Easy, Fast, Powerful: This is Your Rails on Ninefold (Review) - millioncents
http://blog.palominolabs.com/2014/05/05/ninefold/

======
jph
Ninefold rocks. Just today, I used the Ninefold chat to ask a question about
my account, and the chat rep got my main rep within a minute, then he solved
the question within a few more minutes. Superior service-- thanks Ryan!

------
habosa
Correct me if I'm wrong, but it looks like they have no free tier. This is a
big mistake, and it's one reason they probably can't catch Heroku.

I generally start out my Rails apps on Heroku free, because why not? It's dead
simple to deploy and it lets me test how my app will perform in the "real
world". Until I get any real traffic, I just point my domain at herokuapp.com
and let them deal with the bill. Heroku knows this, and encourages it.

Here's how they get you though: what do you do when HN picks up your side
project? All of a sudden your request load goes up by 10x, 100x, or even
1000x. Do you take the time to move it to AWS to save the money, or do you
just say "oh fuck need moar server!" and turn up the Heroku web servers dial
to 5. Suddenly you're a Heroku customer, all because they had the easiest
place to host your MVP.

Provided material:
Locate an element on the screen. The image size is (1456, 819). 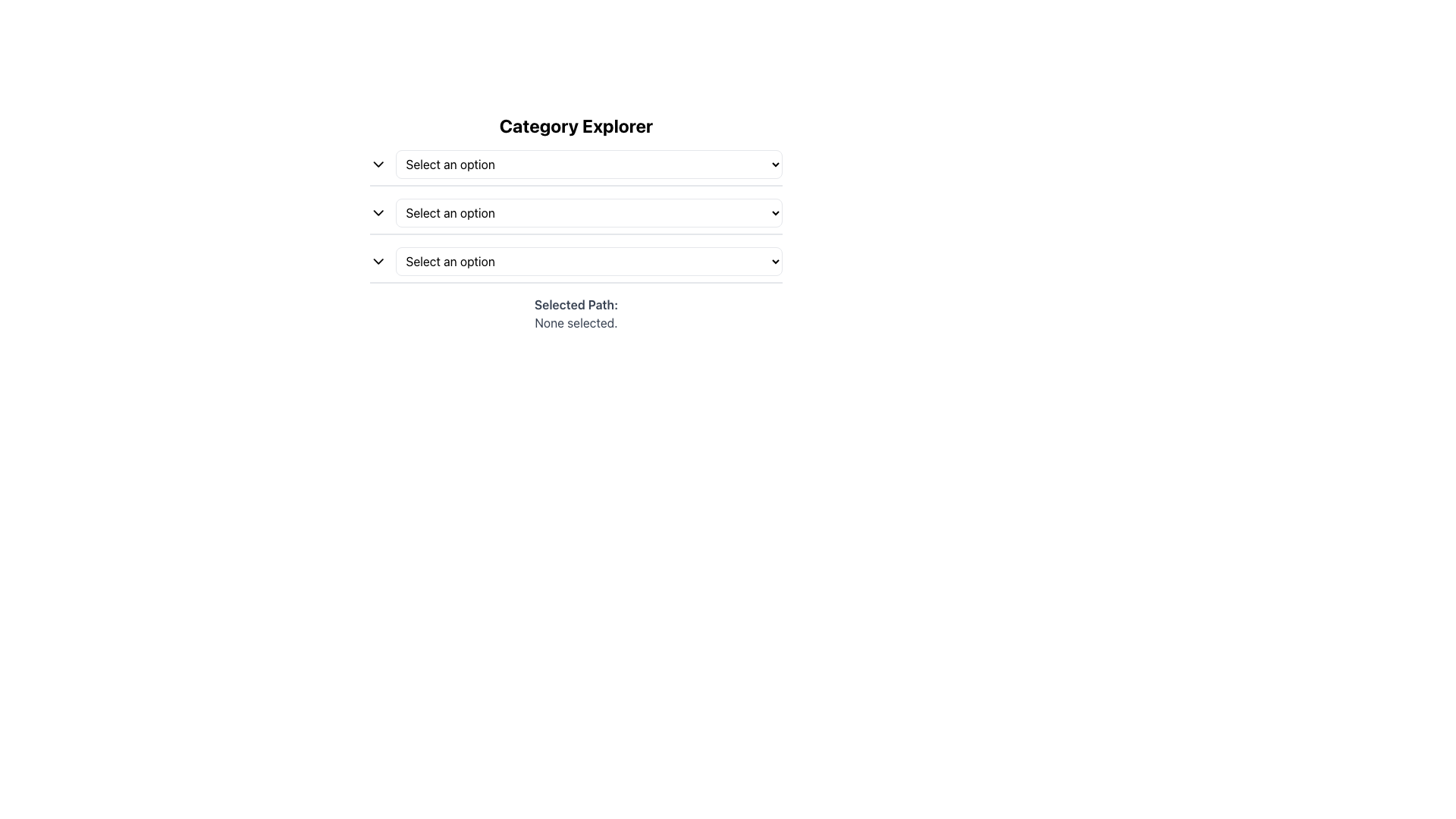
the dropdown menu located below the title 'Category Explorer' is located at coordinates (575, 168).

Short task:
Please list every hosting service or platform named in the Ninefold thread.

Answer to the problem:
Ninefold, Heroku, AWS